* [Selected excerpt]
________________

May 17, 2006
Seniors Let Good Times Roll
Seniors swaying to a calypso beat and strutting their decked-out dogs painted a portrait last Saturday of what Americans are calling the "new old age."
The event, dubbed "Let the Good Life Roll: Radical Maturity In Action," was planned as part of the East End's premier Older Americans Month celebration. Guests including Congressman Tim Bishop and Southold Town Board members Bill Edwards and Dan Ross applauded the new, vibrant lives of seniors today.
Festivities were held at Peconic Landing. Both residents and members of the public enjoyed health and wellness demonstrations, a May Mile fitness walk around the grounds, a tram to the beach, a flower show, a tennis tournament, an art show, and perhaps the most popular event of all, a dog show and obedience exhibition.
Robert Syron, executive director of Peconic Landing, said the event was meant to celebrate the philosophy of total wellness, embraced by staff and residents, and to introduce the concept of radical maturity to the East End community.

________________

* [Data provided]

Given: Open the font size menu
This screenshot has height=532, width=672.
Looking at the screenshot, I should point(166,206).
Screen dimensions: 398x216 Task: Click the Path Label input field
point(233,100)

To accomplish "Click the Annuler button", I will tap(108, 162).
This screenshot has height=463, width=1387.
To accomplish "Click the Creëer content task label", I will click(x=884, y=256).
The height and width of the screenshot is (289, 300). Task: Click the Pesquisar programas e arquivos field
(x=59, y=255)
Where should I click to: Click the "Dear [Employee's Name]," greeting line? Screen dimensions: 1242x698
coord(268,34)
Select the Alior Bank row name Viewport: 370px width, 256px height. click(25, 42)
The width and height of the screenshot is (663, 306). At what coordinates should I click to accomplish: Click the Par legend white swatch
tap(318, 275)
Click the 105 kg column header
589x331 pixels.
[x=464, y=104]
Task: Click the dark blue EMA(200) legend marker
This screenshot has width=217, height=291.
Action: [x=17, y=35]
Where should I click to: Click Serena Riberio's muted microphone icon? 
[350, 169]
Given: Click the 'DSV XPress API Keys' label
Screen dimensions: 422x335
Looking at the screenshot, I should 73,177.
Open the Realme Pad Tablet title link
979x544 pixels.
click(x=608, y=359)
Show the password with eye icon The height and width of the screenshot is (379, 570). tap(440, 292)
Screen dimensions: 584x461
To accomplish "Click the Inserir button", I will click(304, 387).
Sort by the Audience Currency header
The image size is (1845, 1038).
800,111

________________

* [Assignment A] Reproduce the passage of the Peconic Landing article that opens with the words containing "May 17, 2006" and closes with "and obedience exhibition.".
* [Assignment B] Name every activity that the Peconic Landing article says residents and members of the public enjoyed at the festivities.
The records are not needed for this work.

* [Exercise output A]
May 17, 2006
Seniors Let Good Times Roll
Seniors swaying to a calypso beat and strutting their decked-out dogs painted a portrait last Saturday of what Americans are calling the "new old age."
The event, dubbed "Let the Good Life Roll: Radical Maturity In Action," was planned as part of the East End's premier Older Americans Month celebration. Guests including Congressman Tim Bishop and Southold Town Board members Bill Edwards and Dan Ross applauded the new, vibrant lives of seniors today.
Festivities were held at Peconic Landing. Both residents and members of the public enjoyed health and wellness demonstrations, a May Mile fitness walk around the grounds, a tram to the beach, a flower show, a tennis tournament, an art show, and perhaps the most popular event of all, a dog show and obedience exhibition.

* [Exercise output B]
- Health and wellness demonstrations
- A May Mile fitness walk around the grounds
- A tram to the beach
- A flower show
- A tennis tournament
- An art show
- A dog show and obedience exhibition